The Bloedner Monument is dedicated to the 13 soldiers of the 32nd Indiana Volunteer Infantry Regiment, also known as the 1st German Regiment, who fell during the Union victory at Rowlett’s Station, Kentucky, in December 1861.  It is often referred to by the name of its creator August Bloedner, a private in the 32nd Regiment, who carved the limestone tablet with a German inscription to honor his comrades.  Dedicated in 1862 at Fort Willich, where the bodies of the 13 soldiers were originally interred, the 32nd Indiana Monument is regarded as the oldest Civil War memorial.  The monument was moved to Cave Hill National Cemetery in 1867 along with the remains of the German soldiers. 

The monument was removed from the Cave Hill National Cemetery in 2008 for conservation treatment, as it had been severely damaged over the years by various environmental factors. It was relocated to the Frazier International Museum of History in Louisville where it will remain on display.
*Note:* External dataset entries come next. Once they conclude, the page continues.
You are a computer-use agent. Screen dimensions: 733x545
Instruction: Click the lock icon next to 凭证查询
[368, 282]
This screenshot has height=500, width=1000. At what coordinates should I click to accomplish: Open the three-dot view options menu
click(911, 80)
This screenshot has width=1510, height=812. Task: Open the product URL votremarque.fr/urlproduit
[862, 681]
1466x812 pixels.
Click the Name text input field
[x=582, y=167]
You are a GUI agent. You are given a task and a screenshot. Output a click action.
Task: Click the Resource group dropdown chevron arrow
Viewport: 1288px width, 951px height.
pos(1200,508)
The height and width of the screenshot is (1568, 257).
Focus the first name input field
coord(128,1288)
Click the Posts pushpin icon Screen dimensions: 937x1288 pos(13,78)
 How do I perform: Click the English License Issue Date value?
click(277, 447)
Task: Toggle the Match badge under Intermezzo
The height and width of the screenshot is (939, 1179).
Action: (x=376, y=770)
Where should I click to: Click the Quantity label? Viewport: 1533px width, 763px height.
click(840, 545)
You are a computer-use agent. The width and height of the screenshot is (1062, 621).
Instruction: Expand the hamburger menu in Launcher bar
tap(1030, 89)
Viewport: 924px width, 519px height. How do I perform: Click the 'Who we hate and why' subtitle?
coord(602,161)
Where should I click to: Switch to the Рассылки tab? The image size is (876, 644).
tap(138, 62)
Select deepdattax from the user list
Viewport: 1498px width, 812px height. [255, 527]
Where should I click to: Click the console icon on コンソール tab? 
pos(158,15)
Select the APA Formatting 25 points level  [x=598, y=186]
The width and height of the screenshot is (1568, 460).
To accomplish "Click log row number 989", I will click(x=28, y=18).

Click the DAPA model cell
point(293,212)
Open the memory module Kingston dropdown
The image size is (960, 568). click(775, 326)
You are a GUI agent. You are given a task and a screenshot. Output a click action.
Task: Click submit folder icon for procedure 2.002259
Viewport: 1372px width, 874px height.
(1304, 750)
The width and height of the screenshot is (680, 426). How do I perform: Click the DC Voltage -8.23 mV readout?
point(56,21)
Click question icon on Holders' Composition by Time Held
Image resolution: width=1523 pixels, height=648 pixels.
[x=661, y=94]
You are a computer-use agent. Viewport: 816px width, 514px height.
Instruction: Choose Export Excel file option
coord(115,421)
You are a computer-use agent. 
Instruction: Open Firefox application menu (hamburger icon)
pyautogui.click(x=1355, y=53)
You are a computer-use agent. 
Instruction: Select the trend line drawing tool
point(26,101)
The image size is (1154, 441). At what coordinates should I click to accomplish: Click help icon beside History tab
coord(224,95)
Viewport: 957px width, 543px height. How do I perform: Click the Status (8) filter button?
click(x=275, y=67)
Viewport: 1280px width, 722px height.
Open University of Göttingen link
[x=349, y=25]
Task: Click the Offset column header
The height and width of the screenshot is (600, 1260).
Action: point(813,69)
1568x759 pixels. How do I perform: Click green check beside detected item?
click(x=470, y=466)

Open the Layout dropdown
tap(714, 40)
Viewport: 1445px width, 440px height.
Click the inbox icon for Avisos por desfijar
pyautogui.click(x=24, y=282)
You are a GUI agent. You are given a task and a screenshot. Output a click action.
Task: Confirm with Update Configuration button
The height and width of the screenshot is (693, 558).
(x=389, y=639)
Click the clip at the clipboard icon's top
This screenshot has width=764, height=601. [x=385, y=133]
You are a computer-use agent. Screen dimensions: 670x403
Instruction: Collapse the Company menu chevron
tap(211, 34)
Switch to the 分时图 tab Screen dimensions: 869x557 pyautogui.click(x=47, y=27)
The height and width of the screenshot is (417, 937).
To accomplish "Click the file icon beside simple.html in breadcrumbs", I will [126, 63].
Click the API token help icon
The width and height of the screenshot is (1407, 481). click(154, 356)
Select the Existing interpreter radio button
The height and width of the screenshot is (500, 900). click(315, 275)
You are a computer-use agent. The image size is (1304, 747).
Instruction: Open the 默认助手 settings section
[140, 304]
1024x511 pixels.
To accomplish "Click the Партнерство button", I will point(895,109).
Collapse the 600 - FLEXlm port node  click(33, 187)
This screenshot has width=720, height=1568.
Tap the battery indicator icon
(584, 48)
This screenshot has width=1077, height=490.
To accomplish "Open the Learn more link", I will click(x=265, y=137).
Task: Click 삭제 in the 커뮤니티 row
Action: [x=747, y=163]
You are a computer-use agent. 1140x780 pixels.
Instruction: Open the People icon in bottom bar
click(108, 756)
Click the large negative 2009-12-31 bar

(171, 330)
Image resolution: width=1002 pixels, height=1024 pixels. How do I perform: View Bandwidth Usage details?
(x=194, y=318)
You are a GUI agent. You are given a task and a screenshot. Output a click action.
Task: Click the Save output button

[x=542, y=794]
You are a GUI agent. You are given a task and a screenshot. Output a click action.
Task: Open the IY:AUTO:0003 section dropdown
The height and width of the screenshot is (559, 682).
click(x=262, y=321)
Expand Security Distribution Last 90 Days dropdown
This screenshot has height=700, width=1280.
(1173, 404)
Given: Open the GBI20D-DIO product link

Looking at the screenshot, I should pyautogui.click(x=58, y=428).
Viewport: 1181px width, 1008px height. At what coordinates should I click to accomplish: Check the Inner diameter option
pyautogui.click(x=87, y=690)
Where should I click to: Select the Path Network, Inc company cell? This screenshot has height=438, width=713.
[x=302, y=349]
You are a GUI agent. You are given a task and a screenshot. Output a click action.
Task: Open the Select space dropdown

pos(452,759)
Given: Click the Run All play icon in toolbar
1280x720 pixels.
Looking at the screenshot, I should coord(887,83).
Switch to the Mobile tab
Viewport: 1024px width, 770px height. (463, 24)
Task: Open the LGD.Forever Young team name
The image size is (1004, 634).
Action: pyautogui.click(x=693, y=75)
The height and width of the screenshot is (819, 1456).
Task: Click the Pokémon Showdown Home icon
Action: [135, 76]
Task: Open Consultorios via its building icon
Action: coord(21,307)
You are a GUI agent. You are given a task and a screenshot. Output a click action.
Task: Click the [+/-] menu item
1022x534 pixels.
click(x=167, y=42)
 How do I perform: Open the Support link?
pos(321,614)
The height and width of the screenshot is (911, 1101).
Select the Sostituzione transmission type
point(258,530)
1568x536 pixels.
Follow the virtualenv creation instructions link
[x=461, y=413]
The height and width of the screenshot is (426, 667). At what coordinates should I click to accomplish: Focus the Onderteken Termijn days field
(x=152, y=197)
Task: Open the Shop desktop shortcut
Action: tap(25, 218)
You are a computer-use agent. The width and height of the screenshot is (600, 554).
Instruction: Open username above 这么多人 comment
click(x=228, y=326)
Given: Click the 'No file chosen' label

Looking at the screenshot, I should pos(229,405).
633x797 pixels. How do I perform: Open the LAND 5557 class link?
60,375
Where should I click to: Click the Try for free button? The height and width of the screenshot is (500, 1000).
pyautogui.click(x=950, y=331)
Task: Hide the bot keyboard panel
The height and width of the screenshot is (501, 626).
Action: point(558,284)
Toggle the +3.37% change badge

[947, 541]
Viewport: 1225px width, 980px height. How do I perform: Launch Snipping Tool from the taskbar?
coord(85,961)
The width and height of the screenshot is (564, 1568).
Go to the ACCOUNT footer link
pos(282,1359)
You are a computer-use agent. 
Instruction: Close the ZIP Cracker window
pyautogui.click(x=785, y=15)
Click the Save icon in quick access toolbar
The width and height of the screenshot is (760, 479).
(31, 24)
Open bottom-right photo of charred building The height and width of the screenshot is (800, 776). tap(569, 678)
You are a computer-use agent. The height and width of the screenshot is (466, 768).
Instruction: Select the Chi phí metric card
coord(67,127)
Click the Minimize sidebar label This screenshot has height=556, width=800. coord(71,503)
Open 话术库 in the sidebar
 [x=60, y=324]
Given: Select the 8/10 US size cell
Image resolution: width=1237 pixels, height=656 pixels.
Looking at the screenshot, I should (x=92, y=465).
A new monument echoing the design of the 32nd Indiana monument containing both German and English inscriptions was placed in Cave Hill National Cemetery in 2010.  For information on the Bloedner Monument, see the Department of Veterans Affairs website.

Other notable places include the Unknown Soldier Monument, a rustic boulder that was dedicated to Union soldiers in 1914, as well as the gravesites of 37 Confederate soldiers.
Plan your visit

Cave Hill National Cemetery is located within the confines of Cave Hill Cemetery, a privately owned and operated cemetery at 701 Baxter Ave., in Louisville, KY.  Click here for the National Register of Historic Places files: text and photographs.  The cemetery is open for visitation daily from 8:00am to 4:45pm; however, no cemetery staff is present on site. The administrative office located at Zachary Taylor National Cemetery in Louisville is open Monday-Friday from 8:00am to 4:30pm, and is closed on all Federal holidays except for Memorial Day and Veterans Day.  For more information,  please see the  Cave Hill Cemetery website, contact the cemetery office at 502-893-3852, or visit the Department of Veterans Affairs website.  While visiting, please be mindful that our national cemeteries are hallowed ground.  Be respectful to all of our nation’s fallen soldiers and their families.  Additional cemetery policies may be posted on site.

Cave Hill National Cemetery was photographed to the standards established by the National Park Service’s Historic American Landscape Survey.  Cave Hill Cemetery and several structures within the cemetery, including the Rustic Shelter House, the Ben Smith Mausoleum, and the Salve-Bullett Mausoleum, have been documented by the National Park Service’s Historic American Buildings Survey.